**What is being asked**
Transcribe each entry exactly, without pictures.

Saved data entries
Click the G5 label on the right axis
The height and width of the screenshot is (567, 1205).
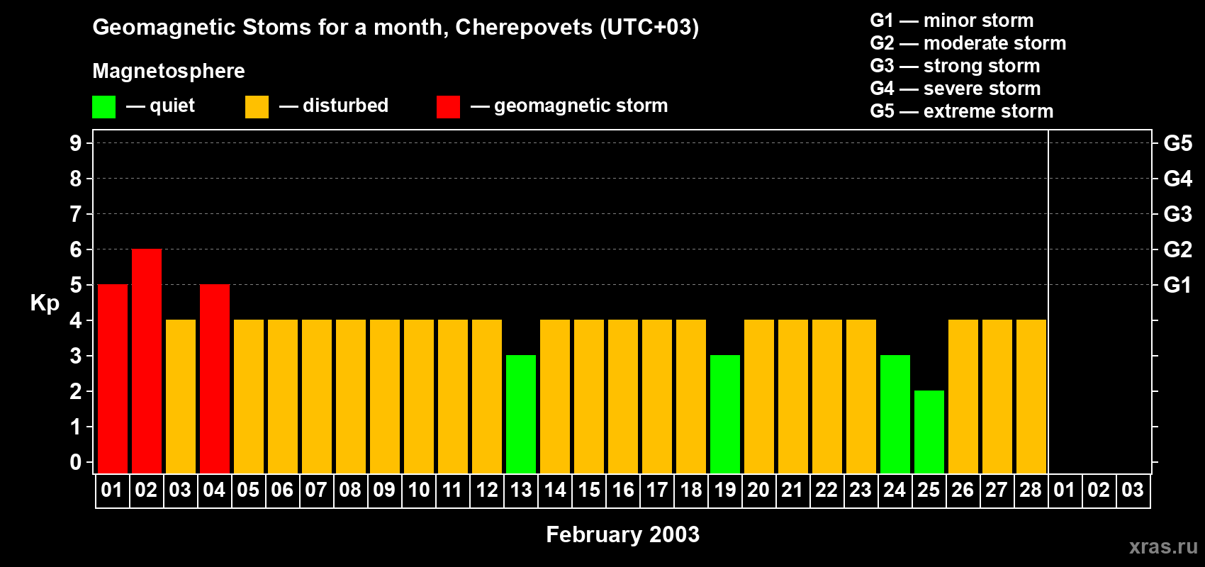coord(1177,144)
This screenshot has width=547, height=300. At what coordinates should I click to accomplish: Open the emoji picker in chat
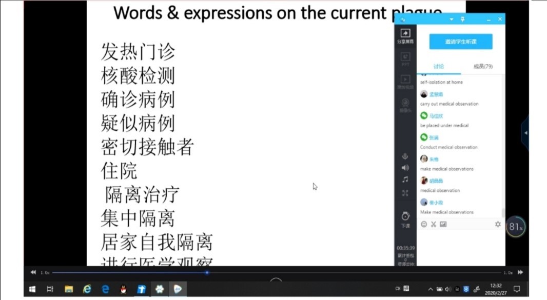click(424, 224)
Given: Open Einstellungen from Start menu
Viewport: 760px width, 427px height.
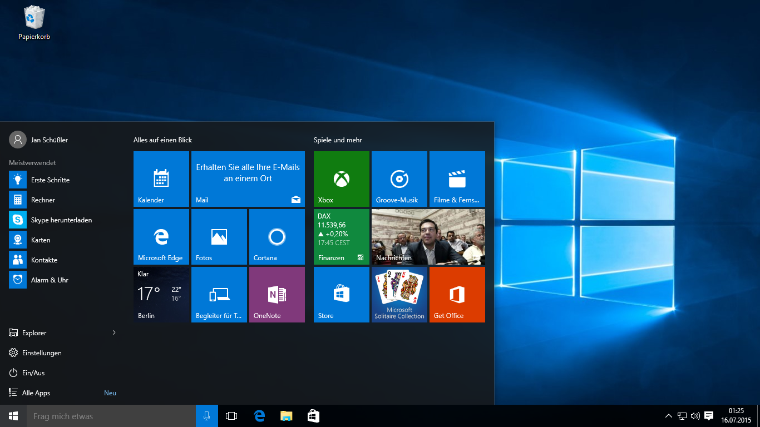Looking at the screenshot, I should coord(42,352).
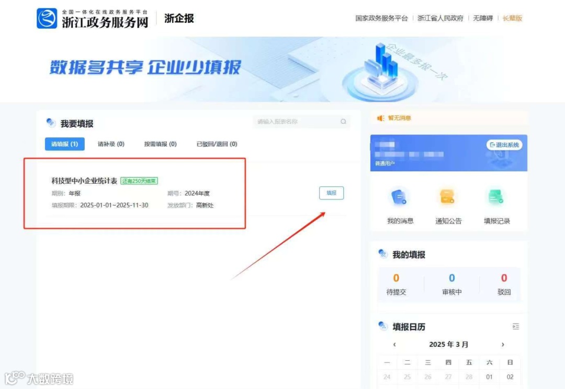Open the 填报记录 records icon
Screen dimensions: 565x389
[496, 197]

**Answer below**
Click the G5 label on the right axis
The height and width of the screenshot is (567, 1205).
coord(1177,144)
This screenshot has width=547, height=300. At what coordinates should I click to accomplish: Open the emoji picker in chat
click(424, 224)
Given: Open Einstellungen from Start menu
Viewport: 760px width, 427px height.
Looking at the screenshot, I should coord(42,352).
Open the 填报记录 records icon
Screen dimensions: 565x389
[496, 197]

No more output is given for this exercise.